Edna Ahgeak MacLean
Edna Ahgeak MacLean a.k.a. Paniattaaq is an Iñupiaq academic administrator, linguist, anthropologist and educator from Alaska, who has specialized in the preservation and revitalization of the Iñupiaq language.
Early life and education
Edna Ahgeak was born in Utqiaġvik, Alaska. Her mother was Maria Brower Ahgeak and her father was Joseph A. Ahgeak, who was a hunter. She grew up bilingual in Iñupiaq and English. Growing up in Barrow, she attended Barrow Day School, where she said a third grade teacher would "physically throw children across the room" for speaking their Iñupiaq language.Later, she attended Wrangell Institute and Mount Edgecumbe High School, both boarding schools administered at the time by the Bureau of Indian Affairs. In 1965, she attended Colorado Women's College in Denver, Colorado, on a scholarship, earning a B.A. in history. She received a teaching certificate from the University of California at Berkeley in 1969. In 1991, she earned a M.A. in Bilingual Education from the University of Washington. In 1995, she received a Ph.D. in education from Stanford University.
Career
Beginning in 1963, she worked for the University of [Alaska Fairbanks], teaching Iñupiaq and developing their first degree programs in Eskimo languages. She became tenured and was an associate professor at UAF until 1987. Throughout the 1970s and 1980s, she wrote, edited and published dozens of Iñupiaq language materials, including an abridged Iñupiaq dictionary in 1981 and an Iñupiaq grammar in 1986.She worked for the State of Alaska Department of Education as a Special Assistant for Rural and Alaska Native Education to the Commissioner of Education from 1987 to 1990. In 1995, MacLean became president of Iḷisaġvik College, leading Alaska's only nationally certified tribal college.

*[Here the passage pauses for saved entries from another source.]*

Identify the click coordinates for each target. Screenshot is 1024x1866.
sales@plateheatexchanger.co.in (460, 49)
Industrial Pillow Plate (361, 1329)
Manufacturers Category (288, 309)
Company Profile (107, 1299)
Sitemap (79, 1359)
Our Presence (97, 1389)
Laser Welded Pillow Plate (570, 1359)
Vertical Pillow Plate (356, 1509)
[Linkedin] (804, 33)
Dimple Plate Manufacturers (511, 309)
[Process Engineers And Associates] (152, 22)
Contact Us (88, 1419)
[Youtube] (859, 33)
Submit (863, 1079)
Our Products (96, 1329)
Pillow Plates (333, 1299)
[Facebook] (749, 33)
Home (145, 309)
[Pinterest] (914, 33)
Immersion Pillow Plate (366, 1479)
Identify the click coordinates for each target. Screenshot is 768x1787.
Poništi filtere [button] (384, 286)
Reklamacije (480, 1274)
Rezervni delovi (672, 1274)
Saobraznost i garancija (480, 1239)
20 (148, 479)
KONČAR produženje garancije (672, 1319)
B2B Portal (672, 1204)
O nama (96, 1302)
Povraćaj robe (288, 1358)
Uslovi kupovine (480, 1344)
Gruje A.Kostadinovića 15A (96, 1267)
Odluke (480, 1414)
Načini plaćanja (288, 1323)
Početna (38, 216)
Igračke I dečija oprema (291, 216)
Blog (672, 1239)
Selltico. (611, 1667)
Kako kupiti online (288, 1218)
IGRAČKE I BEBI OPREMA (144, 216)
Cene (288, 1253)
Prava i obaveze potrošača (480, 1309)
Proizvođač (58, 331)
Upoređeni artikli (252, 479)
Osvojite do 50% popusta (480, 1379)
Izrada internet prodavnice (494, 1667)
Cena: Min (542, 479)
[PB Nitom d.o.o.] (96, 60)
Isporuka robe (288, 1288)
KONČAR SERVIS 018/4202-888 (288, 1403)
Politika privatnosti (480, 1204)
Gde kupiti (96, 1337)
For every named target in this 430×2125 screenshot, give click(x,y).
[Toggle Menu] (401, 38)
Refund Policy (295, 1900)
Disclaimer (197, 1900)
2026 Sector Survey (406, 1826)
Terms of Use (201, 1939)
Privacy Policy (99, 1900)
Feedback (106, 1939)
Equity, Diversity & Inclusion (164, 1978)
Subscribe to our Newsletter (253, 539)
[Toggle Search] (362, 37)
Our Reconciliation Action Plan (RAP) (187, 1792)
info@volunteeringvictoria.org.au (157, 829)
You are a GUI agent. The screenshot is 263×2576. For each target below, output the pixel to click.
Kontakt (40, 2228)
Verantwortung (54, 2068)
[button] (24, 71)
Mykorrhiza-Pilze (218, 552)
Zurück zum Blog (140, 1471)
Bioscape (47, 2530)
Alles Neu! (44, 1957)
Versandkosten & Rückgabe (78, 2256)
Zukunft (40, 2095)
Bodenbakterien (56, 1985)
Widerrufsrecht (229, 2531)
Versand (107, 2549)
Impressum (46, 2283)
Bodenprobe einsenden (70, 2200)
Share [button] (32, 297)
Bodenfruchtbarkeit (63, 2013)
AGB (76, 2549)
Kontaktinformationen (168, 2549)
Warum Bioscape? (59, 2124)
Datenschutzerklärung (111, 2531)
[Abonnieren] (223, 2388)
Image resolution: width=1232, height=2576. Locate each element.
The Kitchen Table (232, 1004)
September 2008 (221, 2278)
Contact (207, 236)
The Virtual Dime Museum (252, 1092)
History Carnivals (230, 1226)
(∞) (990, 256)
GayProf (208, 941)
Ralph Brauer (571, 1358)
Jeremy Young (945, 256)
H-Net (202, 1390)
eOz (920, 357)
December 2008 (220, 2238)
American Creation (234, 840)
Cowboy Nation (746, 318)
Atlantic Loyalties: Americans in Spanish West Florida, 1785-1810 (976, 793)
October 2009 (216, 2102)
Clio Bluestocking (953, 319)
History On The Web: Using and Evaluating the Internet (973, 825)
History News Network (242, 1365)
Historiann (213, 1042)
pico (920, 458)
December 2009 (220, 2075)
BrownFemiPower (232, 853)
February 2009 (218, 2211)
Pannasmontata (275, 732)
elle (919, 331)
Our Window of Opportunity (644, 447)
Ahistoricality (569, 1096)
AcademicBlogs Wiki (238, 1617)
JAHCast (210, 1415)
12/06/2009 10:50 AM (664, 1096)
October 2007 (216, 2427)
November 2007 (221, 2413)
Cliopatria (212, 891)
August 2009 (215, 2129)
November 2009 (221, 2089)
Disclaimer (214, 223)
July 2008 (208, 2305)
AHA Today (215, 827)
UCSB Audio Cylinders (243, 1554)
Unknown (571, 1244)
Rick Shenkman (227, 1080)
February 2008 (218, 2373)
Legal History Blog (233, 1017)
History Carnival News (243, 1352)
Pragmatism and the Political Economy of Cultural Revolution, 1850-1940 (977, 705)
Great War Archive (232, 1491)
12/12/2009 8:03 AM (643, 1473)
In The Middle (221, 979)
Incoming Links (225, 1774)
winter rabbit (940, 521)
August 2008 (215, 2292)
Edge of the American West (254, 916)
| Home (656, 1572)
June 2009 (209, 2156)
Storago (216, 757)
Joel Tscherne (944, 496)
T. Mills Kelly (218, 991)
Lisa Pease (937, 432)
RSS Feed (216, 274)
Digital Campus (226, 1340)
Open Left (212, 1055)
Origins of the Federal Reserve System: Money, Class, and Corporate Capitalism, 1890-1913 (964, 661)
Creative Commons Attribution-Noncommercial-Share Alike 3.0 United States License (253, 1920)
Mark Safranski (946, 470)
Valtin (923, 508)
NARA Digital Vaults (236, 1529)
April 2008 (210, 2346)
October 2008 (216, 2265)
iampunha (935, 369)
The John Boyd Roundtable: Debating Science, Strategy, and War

She was succeeded by Beverly Patkotak Grinage in 2005. In the 2000s, she spent two years working on a Rosetta Stone software program in the North Slope dialect of Iñupiaq.
After 30 years of work on the project, she finished the exhaustive Iñupiaq–English dictionary in 2014. She retired in 2014 and continues to contribute to Iñupiaq language projects in Alaska, serving on the North Slope Borough's Iñupiaq History, Language, and Culture Commission.